The aim of this thesis work is to investigate other reliable flow estimation methods.
Therefore, dynamic model-based flow estimation technique is proposed here. Using
dynamic model, suitable estimators such as Luenberger observer and Kalman filters can be designed. Such technique reduces the operational and maintenance costs of using expensive flow measuring mechanical devices such as Coriolis flow meters.
A model of top-side open venturi channel is developed as a set of St. Venant equations for one spatial dimension which are a class of quasi-linear hyperbolic partial differential equations (PDEs). These PDEs are reduced to a set of nonlinear first order ordinary differential equation (ODEs) using orthogonal collocation methods and Lagrange interpolating polynomials. The nonlinear ODEs are linearized around a suitable operating point. Based on the linear ODEs, linear Luenberger full order state observer as well as linear Kalman filter (LKF) is designed. For designing nonlinear Kalman filters such as extended Kalman filter (EKF) and unscented Kalman filter (UKF), nonlinear ODEs are used.

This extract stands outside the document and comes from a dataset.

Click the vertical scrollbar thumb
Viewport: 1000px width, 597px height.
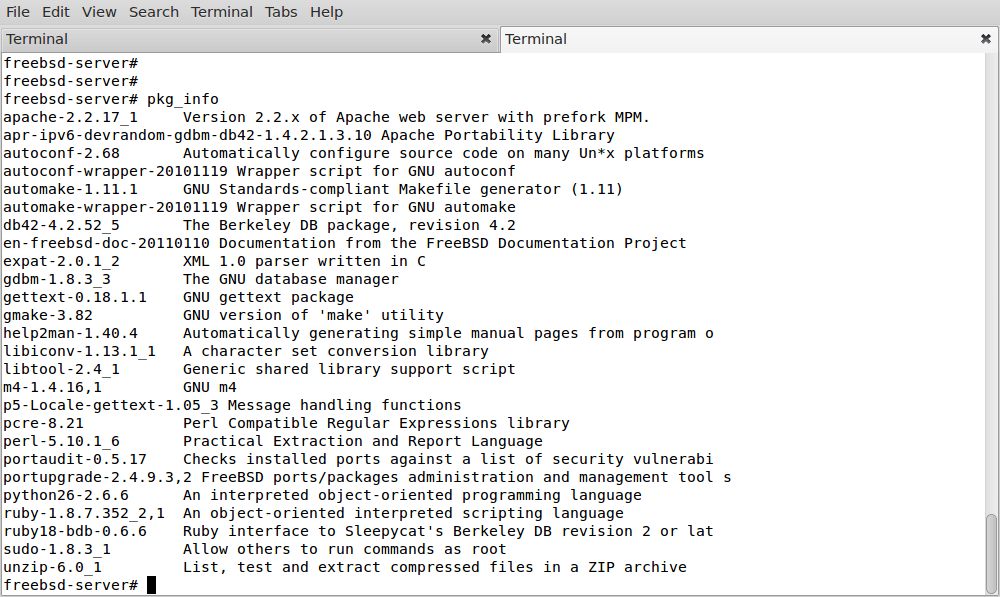pyautogui.click(x=991, y=553)
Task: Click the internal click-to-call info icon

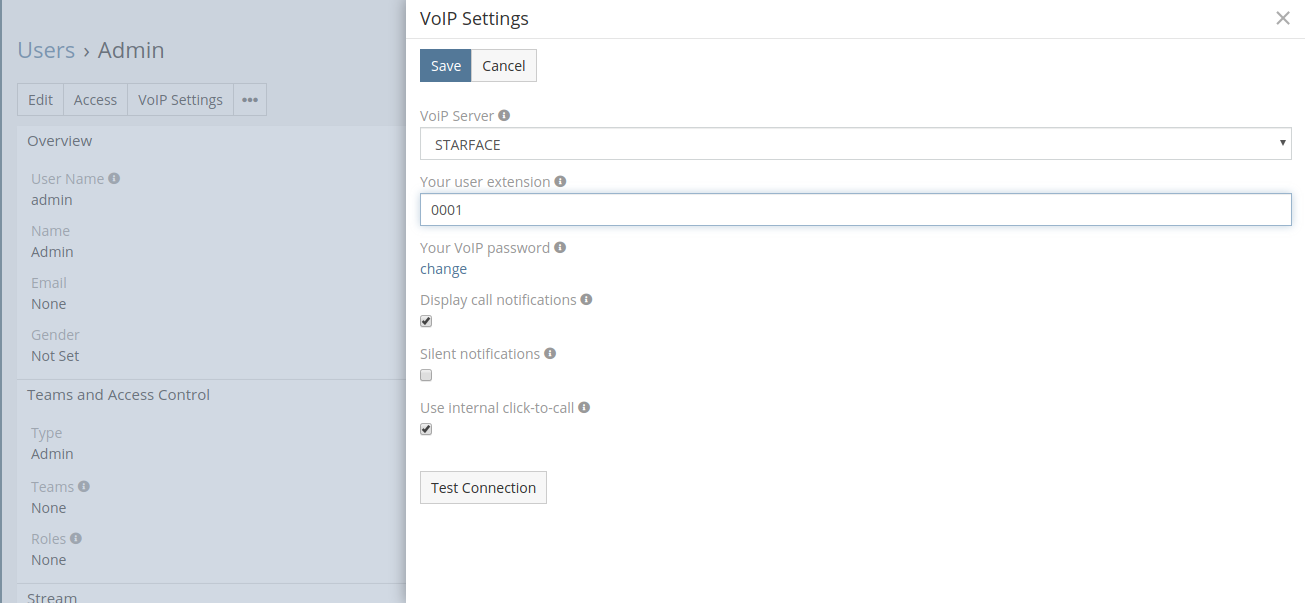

Different types of state estimators are applied to model and real system. UKF outperforms all other estimators investigated during this thesis work. UKF converges faster and is more robust. It is able to filter out the noise. The error between the estimated flow rates and the measured flow rates is minimized. However, a proper tuning of process and measurement noise covariance matrices is necessary for UKF to provide optimal state estimation.
For increased accuracy in flow estimation, an improved version of the ODEs are
recommended. PDE-observers are recommended for further improvement in the flow
estimation. Based on the results of this thesis work, the future of model based flow estimation technique in oil industry looks promising.